Une fois le cadre posé, il y a dans sa conception et sa direction d’acteurs de bons moments. L’action rebondit et a une certaine intensité. Chanteurs et chanteuses se dévêtissent, se déguisent, s’embrassent sans que cela soit lourd ou voyeuriste. Plusieurs passages sont réellement touchants comme ce moment où les deux amantes se devinent, chacune d’un coté de linges tendus.
Il y a cependant un bémol : la mise en scène est très chargée. Sur la petite (et merveilleuse) salle du Théâtre Cuvilliés, l’abondance d’idées, de vidéo prise sur scène, procédé à la Castorf, fait que la lisibilité de l’action souffre et que l’on sature à plusieurs reprises.
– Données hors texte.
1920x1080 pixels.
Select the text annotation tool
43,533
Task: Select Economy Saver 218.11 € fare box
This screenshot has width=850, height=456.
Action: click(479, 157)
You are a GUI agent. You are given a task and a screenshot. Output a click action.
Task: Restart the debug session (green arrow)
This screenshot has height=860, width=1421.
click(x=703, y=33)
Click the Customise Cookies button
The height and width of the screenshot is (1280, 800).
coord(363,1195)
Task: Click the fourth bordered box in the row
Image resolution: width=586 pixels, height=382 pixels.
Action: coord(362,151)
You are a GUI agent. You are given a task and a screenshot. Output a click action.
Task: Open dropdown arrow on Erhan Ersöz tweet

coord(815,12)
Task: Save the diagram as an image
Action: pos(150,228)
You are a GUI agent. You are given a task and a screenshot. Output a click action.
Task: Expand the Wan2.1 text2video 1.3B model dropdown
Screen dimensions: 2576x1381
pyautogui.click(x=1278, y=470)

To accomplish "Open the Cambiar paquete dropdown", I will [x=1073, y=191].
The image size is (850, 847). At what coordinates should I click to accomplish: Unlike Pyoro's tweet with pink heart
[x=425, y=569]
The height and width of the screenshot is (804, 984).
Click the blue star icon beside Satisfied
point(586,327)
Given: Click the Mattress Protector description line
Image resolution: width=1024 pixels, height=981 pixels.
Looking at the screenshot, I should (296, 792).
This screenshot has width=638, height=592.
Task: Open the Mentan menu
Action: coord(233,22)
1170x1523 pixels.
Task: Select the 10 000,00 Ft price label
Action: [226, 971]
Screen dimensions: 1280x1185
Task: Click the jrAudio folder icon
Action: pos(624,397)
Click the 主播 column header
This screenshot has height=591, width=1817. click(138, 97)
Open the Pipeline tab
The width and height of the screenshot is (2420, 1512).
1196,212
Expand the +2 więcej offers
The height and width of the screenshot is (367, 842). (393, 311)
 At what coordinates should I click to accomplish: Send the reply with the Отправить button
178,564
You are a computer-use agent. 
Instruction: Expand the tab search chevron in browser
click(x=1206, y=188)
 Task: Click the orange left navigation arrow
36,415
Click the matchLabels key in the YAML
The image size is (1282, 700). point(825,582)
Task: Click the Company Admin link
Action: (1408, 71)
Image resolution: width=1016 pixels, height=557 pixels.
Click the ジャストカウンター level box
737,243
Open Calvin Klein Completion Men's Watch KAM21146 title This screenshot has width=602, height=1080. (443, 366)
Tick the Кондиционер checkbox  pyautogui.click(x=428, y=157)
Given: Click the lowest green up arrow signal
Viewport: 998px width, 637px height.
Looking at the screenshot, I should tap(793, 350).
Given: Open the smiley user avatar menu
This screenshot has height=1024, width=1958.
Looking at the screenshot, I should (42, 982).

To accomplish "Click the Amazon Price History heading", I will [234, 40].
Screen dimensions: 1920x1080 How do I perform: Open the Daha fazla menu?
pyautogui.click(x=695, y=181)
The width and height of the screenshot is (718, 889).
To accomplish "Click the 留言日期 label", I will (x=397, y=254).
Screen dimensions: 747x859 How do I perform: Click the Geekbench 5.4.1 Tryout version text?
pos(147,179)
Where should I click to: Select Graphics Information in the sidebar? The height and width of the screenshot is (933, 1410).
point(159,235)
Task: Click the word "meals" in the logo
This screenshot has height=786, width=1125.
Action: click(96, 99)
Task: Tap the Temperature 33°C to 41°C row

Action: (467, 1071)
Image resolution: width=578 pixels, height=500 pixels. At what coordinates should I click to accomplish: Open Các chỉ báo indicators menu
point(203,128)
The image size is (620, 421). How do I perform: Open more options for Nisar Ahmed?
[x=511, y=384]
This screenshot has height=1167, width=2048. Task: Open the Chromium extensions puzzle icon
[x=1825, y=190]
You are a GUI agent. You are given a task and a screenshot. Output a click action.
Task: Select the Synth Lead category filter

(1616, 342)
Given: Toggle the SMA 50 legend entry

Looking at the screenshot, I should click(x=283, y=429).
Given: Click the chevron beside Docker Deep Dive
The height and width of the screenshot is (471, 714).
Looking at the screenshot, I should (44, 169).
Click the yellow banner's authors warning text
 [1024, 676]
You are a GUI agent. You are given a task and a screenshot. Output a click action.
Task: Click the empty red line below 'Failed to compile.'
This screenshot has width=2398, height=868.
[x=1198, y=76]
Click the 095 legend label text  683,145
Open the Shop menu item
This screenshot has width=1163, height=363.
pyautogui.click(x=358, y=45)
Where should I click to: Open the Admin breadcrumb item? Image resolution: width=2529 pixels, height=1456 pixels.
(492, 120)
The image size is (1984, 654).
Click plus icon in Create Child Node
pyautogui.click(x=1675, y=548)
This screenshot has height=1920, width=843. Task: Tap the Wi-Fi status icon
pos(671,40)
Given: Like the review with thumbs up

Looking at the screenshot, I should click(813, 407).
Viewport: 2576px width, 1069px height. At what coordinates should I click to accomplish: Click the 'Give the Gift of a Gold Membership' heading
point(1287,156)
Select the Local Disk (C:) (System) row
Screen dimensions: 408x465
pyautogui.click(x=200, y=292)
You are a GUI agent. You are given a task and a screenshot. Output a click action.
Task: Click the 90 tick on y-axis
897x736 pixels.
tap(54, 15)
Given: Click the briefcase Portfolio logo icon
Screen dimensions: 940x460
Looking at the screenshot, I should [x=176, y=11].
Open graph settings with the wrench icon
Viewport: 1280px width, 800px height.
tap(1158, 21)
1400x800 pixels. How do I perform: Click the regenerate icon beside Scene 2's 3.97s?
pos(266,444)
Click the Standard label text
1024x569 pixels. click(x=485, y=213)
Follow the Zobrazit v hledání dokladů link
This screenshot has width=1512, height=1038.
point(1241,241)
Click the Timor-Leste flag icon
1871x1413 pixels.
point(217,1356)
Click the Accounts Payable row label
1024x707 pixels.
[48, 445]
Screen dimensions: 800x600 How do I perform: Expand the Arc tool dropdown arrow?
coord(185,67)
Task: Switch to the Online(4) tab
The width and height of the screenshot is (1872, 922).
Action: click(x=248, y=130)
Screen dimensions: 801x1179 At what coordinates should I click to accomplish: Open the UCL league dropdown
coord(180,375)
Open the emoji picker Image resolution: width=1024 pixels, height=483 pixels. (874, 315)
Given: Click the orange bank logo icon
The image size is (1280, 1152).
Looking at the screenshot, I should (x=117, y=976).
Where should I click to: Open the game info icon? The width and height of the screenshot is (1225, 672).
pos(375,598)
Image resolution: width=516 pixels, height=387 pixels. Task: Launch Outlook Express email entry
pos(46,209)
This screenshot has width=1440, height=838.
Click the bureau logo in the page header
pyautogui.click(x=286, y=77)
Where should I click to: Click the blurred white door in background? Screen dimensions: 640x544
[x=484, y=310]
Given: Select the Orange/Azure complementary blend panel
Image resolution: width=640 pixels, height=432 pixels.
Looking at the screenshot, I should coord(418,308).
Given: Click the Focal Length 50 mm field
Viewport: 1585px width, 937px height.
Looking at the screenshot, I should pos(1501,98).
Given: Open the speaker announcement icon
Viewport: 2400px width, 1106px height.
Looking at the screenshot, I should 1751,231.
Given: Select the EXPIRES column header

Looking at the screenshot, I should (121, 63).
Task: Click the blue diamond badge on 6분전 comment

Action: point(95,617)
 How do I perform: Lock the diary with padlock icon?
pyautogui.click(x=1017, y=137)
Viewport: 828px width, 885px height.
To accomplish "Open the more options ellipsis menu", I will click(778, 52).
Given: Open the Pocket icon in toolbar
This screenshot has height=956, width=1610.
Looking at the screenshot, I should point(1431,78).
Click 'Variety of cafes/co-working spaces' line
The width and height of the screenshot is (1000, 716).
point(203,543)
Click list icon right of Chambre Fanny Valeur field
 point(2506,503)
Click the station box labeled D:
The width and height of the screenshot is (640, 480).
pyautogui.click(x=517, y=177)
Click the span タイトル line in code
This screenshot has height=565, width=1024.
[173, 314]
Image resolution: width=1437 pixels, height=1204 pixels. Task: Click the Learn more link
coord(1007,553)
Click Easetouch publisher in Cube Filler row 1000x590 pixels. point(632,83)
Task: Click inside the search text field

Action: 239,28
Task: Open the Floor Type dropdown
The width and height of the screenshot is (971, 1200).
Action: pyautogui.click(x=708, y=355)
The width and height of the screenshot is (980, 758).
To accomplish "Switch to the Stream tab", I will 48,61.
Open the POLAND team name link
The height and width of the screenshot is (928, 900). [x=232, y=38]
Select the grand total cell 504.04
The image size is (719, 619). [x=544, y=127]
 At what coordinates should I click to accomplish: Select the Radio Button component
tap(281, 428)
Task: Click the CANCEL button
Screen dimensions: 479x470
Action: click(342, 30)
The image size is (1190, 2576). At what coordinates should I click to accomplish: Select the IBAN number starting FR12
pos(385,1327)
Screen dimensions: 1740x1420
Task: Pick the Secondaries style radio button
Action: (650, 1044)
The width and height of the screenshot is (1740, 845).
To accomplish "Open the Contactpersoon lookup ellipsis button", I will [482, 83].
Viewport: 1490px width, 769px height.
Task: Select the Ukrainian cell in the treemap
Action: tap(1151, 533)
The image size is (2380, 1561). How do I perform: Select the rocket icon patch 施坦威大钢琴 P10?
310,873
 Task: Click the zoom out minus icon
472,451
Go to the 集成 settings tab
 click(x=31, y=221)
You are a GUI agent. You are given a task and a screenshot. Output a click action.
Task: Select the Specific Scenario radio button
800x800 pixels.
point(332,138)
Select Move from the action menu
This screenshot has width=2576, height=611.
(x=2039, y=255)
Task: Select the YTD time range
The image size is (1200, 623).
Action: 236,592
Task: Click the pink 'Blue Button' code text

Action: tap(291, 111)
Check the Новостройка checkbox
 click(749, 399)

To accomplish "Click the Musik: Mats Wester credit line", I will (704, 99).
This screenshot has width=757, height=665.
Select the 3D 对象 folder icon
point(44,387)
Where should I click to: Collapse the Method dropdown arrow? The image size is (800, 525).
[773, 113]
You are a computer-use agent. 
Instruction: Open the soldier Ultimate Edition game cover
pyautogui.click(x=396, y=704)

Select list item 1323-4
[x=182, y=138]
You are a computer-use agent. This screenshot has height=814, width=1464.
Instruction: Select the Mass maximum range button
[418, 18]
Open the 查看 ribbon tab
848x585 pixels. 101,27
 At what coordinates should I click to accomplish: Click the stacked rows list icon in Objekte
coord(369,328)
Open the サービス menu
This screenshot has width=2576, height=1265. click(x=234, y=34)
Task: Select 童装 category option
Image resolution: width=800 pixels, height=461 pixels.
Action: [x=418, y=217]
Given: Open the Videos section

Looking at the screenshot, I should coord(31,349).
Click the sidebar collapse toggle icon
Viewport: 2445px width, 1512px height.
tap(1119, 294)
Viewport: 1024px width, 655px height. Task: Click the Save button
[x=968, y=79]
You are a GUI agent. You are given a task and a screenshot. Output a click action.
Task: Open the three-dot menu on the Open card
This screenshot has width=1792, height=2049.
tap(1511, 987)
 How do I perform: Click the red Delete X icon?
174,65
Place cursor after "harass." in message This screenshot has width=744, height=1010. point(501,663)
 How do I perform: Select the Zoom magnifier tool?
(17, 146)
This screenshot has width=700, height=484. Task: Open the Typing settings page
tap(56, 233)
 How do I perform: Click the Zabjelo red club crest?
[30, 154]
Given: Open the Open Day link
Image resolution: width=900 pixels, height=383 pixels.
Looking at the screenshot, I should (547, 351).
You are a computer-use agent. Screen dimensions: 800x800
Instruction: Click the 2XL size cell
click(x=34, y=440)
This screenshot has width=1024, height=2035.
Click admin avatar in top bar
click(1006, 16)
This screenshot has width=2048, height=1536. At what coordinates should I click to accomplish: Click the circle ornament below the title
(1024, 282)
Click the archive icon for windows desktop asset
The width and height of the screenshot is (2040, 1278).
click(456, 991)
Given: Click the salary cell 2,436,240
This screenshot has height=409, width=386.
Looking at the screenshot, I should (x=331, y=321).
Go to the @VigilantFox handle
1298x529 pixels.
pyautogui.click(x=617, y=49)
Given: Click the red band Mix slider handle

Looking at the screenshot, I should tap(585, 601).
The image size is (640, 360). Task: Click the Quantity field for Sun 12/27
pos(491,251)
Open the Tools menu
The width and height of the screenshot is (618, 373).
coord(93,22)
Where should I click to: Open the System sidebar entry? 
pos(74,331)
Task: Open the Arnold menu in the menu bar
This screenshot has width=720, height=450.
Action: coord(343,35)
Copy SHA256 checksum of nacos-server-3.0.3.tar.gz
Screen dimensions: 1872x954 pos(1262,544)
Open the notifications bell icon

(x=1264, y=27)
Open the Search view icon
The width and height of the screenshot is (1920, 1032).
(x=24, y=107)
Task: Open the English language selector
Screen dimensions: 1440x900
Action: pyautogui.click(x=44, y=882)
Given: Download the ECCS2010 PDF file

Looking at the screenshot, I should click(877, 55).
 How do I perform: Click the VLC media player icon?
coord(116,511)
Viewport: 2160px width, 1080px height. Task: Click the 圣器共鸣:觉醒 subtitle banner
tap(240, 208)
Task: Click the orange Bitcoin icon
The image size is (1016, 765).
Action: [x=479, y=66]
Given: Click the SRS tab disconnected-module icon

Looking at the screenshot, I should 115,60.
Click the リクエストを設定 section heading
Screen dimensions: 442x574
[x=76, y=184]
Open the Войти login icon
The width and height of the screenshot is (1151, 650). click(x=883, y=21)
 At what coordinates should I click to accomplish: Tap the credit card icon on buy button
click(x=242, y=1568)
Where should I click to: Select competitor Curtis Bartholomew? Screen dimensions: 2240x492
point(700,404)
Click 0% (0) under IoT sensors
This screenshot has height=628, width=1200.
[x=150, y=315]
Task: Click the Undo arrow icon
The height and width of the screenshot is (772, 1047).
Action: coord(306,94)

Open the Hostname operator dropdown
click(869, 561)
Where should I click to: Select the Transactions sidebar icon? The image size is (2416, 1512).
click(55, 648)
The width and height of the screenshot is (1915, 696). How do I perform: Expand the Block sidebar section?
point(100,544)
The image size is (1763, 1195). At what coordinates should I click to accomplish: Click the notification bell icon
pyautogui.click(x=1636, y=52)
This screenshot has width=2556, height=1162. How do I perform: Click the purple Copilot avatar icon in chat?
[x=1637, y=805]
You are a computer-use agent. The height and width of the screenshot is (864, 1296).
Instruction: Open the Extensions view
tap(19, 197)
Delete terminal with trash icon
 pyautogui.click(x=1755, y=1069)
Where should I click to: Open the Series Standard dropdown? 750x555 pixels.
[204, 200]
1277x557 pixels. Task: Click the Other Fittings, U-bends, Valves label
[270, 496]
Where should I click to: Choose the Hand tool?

Un peu comme pour la relecture du Freischütz par Dmitri Tcherniakov, le spectateur devrait pouvoir suivre et comprendre ce qui se passe sans « sous‑titres ». Cette conception gagnerait tant à être plus épurée.
Remplaçant Giedrė Slekytė, souffrante, Peter Tomek fait honneur aux répétiteurs des théâtres d’opéra. La mise en place et le style sont impeccables. Il trouve rapidement un bon équilibre entre la fosse et la scène et donne une lecture aérée, dynamique et pleine de vie.
La distribution est composée de chanteurs de l’Opéra Studio de Munich. Les voix sont fraîches et équilibrées. Le trio central de femmes Jasmin Delfs, Emily Sierra et Jessica Niles, est de très bon niveau : chapeau en particulier à Jessica Niles, dont l’air assez dramatique du deuxième acte est peut‑être le sommet de cette soirée.
Voici en fin de compte une soirée attachante d’une œuvre qui vaut le détour et surtout, qui est un véhicule parfait pour toute une série de jeunes artistes sympathiques et talentueux dont on attend avec impatience se voir ce qu’ils et elles feront dans quelques années.